Email builders offer a bridge between all these platforms. They sync assets into Marketo, Eloqua, or Salesforce Marketing Cloud, but also pull data back out: tracking codes, dynamic content tokens, audience segment parameters. This bidirectional integration ensures you don't create more silos in your attempt to solve workflow coordination. Assets created in the builder become native objects in your MAP, deployable through your existing campaign workflows. The process remains clear and effective even as it spans multiple systems.
The complete workflow in practice
Here's how these functions combine in an actual enterprise workflow:
- A campaign brief in Asana triggers design work in Figma
- The designer creates a mockup and shares it for initial review
- The email builder imports the Figma design (or the designer recreates it using builder modules)

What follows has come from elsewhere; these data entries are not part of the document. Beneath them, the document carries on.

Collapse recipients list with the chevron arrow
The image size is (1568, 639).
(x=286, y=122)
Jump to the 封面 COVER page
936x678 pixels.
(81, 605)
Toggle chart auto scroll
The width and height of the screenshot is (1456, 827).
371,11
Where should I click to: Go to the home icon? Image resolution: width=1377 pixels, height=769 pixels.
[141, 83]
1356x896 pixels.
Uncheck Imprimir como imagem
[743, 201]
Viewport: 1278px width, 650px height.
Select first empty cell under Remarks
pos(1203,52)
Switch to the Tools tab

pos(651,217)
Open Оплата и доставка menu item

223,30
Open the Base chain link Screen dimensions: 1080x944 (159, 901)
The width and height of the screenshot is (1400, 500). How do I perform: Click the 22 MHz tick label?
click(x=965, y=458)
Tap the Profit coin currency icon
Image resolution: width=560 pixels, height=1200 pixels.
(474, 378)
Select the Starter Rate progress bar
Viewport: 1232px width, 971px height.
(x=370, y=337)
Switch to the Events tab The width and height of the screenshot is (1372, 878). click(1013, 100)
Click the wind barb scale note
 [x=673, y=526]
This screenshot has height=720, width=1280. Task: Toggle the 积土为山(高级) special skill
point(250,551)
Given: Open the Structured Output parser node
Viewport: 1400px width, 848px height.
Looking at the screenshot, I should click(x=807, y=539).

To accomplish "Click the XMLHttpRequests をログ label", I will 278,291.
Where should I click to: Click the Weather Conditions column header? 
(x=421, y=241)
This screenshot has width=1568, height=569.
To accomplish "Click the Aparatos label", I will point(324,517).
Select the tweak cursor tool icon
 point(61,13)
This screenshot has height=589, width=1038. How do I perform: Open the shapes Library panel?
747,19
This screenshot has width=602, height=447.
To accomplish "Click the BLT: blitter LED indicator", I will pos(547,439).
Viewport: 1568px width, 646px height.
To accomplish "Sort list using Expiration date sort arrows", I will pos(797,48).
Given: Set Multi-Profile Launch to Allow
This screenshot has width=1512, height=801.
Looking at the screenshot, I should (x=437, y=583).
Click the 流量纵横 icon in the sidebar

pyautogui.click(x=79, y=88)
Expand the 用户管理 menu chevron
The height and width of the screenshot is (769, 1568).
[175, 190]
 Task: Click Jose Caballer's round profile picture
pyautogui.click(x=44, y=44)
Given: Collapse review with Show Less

- The builder automatically handles responsive design and email-specific rendering requirements
- The team reviews the email within the builder, leaving comments on specific elements
- Copywriters and brand managers provide feedback without context-switching to other tools
- Once approved, the builder syncs the email to Marketo as a native template
- The campaign manager configures audience, schedule, and tracking in Marketo
- The email deploys using the normal MAP workflow
This happens without developers writing custom code, without brand guidelines being violated, without feedback being lost across tools, and without rendering issues breaking the email in certain clients.
The email builder is orchestrating workflows across a connected system, enabling you to execute campaigns quickly and on brand.
Campaign creation as infrastructure
Campaign creation is like plumbing. You notice it when it doesn't work. When emails take three weeks to create instead of three days. When brand inconsistencies slip through because review processes are informal. When campaign velocity slows because key people are bottlenecks. When technical debt accumulates because emails are copied and modified rather than built from governed components.
The organizations that get campaign creation right don't necessarily have more resources or better tools. They have infrastructure that enables their resources and tools to function as a system. They understand that campaign creation isn't just about making emails. It's about enabling teams to make emails at scale, with consistency, without dependencies on heroic individual effort.
Email builders serve as critical infrastructure in this system. They don't replace your design tools or your marketing automation platform. They connect them, orchestrate them, and enable the workflow that moves campaigns from concept to deployed asset.
This is where working with an orchestration platform becomes valuable. The best campaign creation infrastructure handles both the no-code creation capabilities that empower your team and the integrations that connect to all the tools you use to accomplish your objectives. You're not just getting a tool that solves one problem. You're getting infrastructure that coordinates the entire workflow, from initial design concept through deployment and beyond.
The question isn't whether campaign creation happens in your organization. It definitely does. The question is whether it happens through intentional infrastructure or through ad hoc processes that break under scale.
Where does campaign creation happen in your organization? More importantly: is it infrastructure, or is it still invisible labor?